A infância termina, a brincadeira não
Meu sonho era ter rugas, papada, cabelos brancos e uma sabedoria de fogão à lenha: contar minha vida como se ela nunca fosse terminar. Invejava o privilégio dos pais, que ficavam conversando até tarde. Eu tinha que dormir rigorosamente às 21h. Saía na melhor parte das histórias. Debaixo das cobertas, tentava discernir o assunto, mas me perdia no cansaço. Cada gargalhada que surgia da sala me acordava e produzia em mim a sensação de não ter sido convidado para festa. Ansiava fazer parte da insônia misteriosa da gente grande. Quem não se sentiu assim?
A inveja é uma maneira de dizer que admirava. Minha ambição era crescer logo, tanto que na parede da cozinha o pai arrumou uma régua gigante para medir a altura dos filhos. Marcava com lápis verde-musgo os avanços da noite, dos meses, dos anos.
Lembro da primeira vez que andei de bicicleta, da minha primeira gravata, da minha primeira gilete para tirar o bigode, em que o pai emprestou seu pincel e criou espuma e ardeu um novo mundo em minha pele, lembro quando minha mãe me convidou a dirigir o carro, quando sentei na cabeceira da mesa do restaurante.
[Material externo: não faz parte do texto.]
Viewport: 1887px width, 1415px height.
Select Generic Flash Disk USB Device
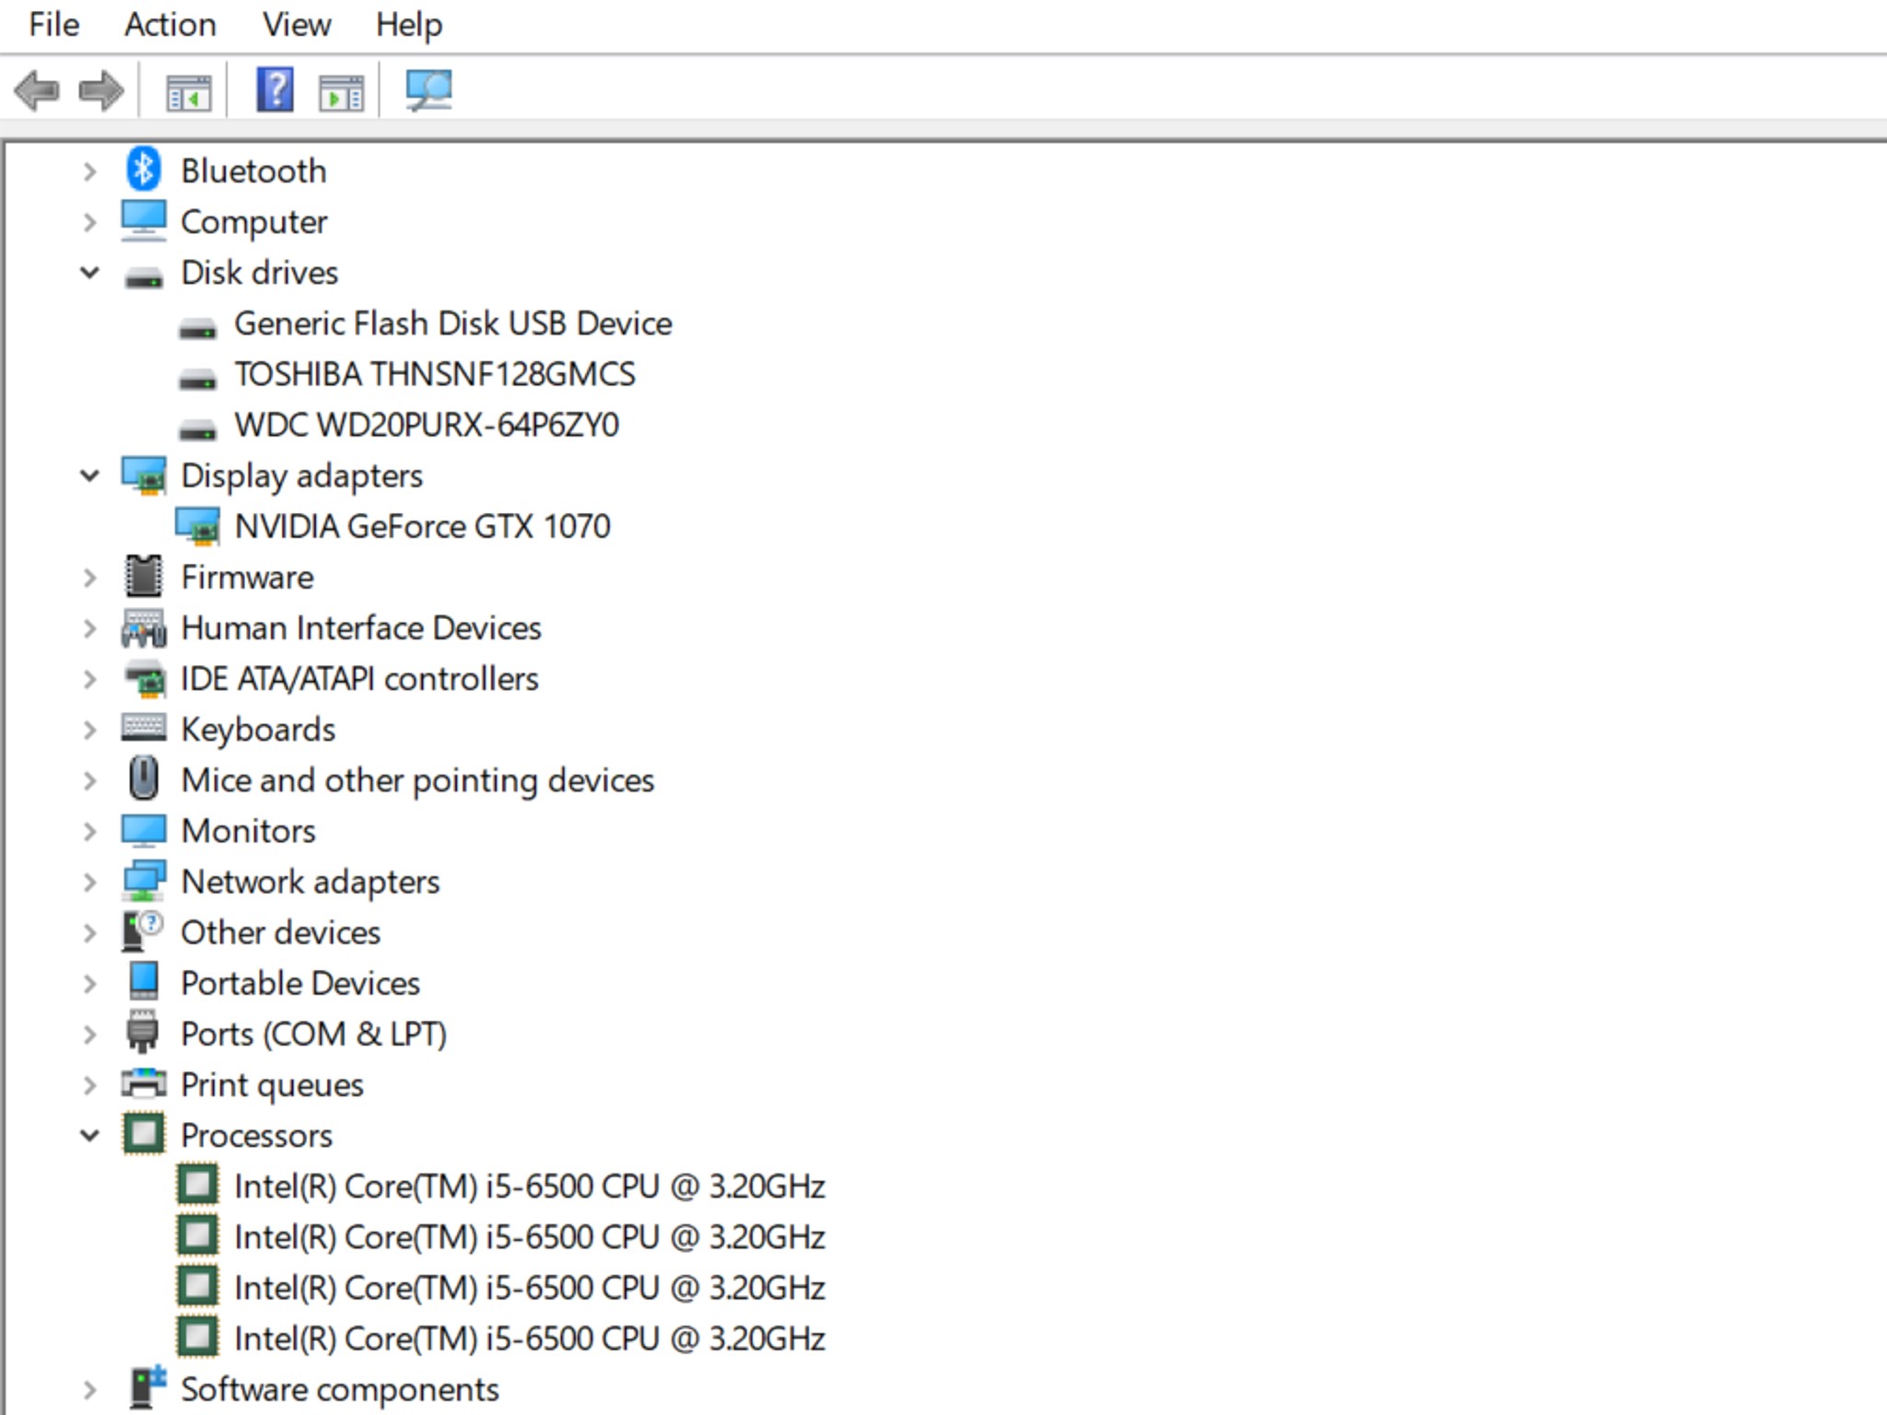(x=453, y=323)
Pequenos reconhecimentos que me estimulavam a ir adiante com convicção.
Hoje as crianças não querem crescer e os pais decidiram ser adolescentes de novo.
Não há mais adultos no mundo. Ninguém mais pede para ser adulto. O tempo parou afetivamente e raros são os corajosos que desejam envelhecer.
Nem dependo do sexto sentido para descobrir a resposta. Os adultos só falam mal de sua maturidade. Vivem reclamando, reclamam vivendo.
Os filhos recebem de nós uma visão triste e doentia da responsabilidade. Ser adulto virou sinônimo de trabalhar dois turnos, sem direito a trégua, incomodação, enxaqueca, ausência de dinheiro, separação. Não vejo nenhum amigo argumentando ao seu filho que amadurecer é ser amigo da alegria. Ou no mínimo seu vizinho.
Não duvido que as crianças logo desabafem: ”quando crescer, serei tudo, menos adulto”.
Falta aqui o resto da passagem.